Fermilab Scientific Computing supports several types of dedicated and shared resources (CPU, disk, hierarchical storage, including disk cache, tape, tape libraries) for both data-intensive and compute-intensive scientific work. This is limited, however, to resources provisioned by and hosted at Fermilab, or to remote resources made available through the Open Science Grid. The resources may be dedicated or shared and, in some cases, offered only at low priority such that their use may be pre-empted by higher priority demands on them. In order to reliably meet peak demands, Fermilab still must provision with the forecasted peak demand in mind, rather than the median or mean demand. This can be cost ineffective, since some resources may be underutilized during non-peak periods even with the resource sharing enabled by grids. This can also lower scientific productivity if the forecasted demand is too low, since there is a long lead-time to significantly increase current forms of local or remote resources.


An illustration of provisioning for average vs. provisioning for peak.

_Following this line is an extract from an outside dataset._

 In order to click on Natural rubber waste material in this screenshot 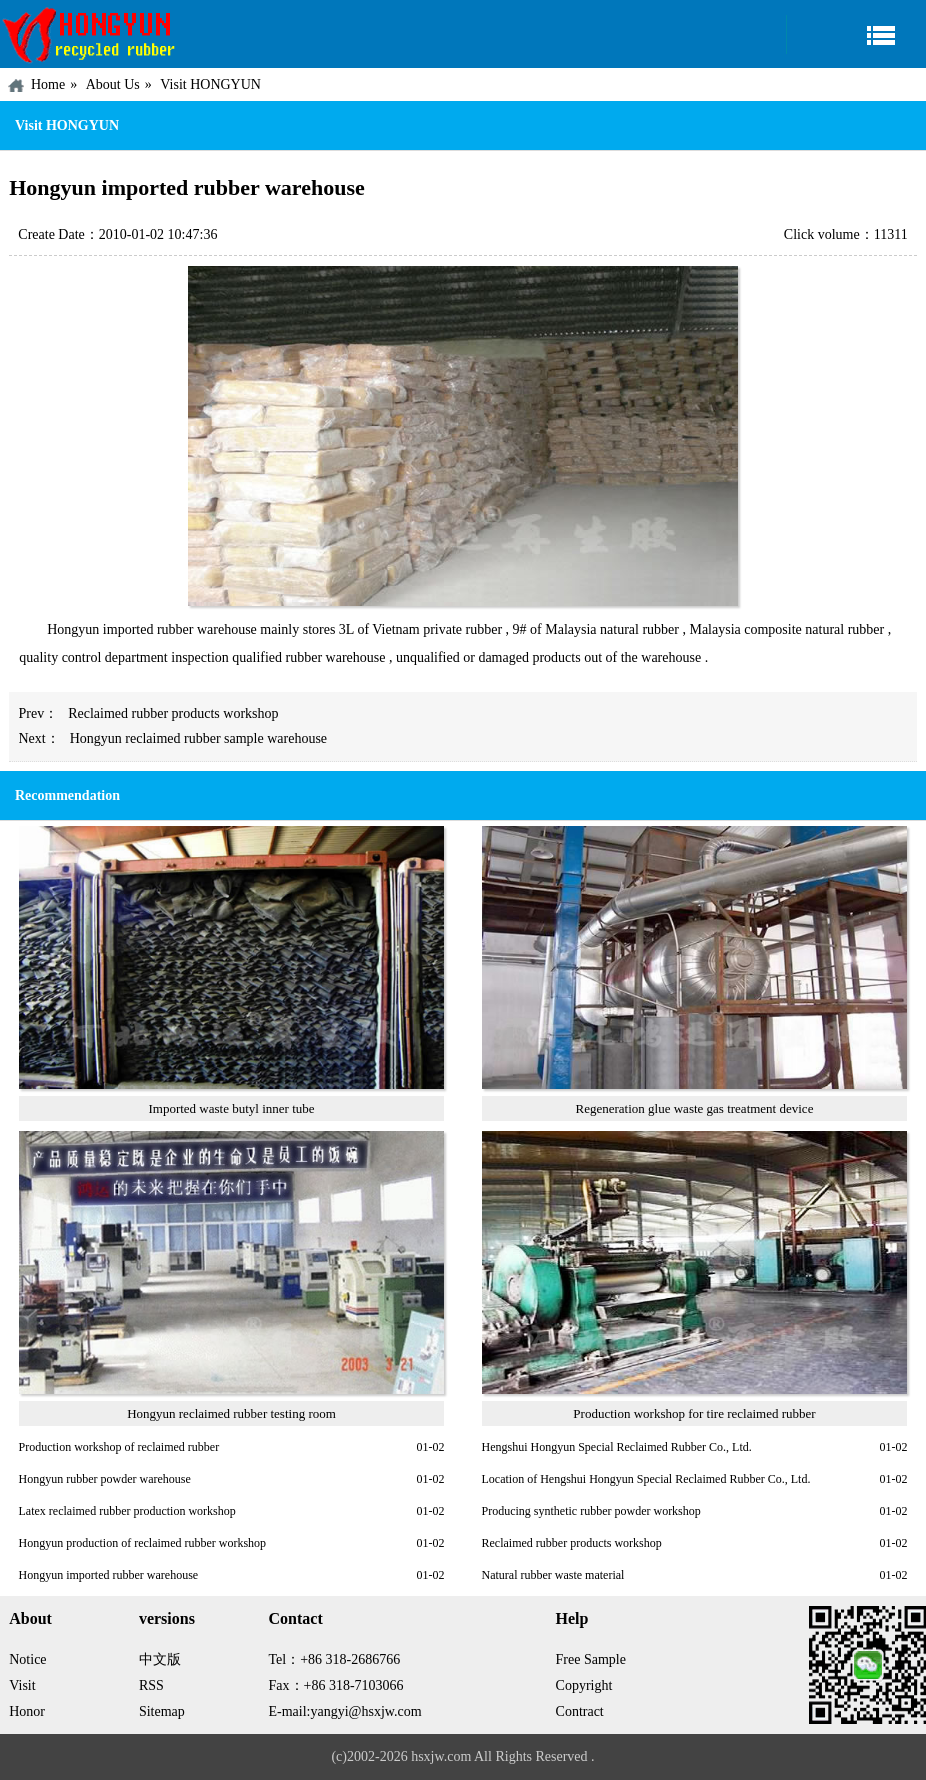, I will do `click(553, 1575)`.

The goal is to extend the current Fermilab Computing Facility to transparently run on disparate resources including commercial and community clouds, grid federations and HPC centers. The Fermilab HEP Cloud Facility will enable experiments to perform the full spectrum of computing tasks, including data-intensive simulation and reconstruction, at production scale irrespective of whether the resources are local, remote, or both. This will also allow Fermilab to provision scientific computing resources in a more efficient and cost-effective way, incorporating elasticity that will allow the facility to respond to demand peaks without over-provisioning local resources by using a more cost-effective mix of local and remote resources transparent to facility users.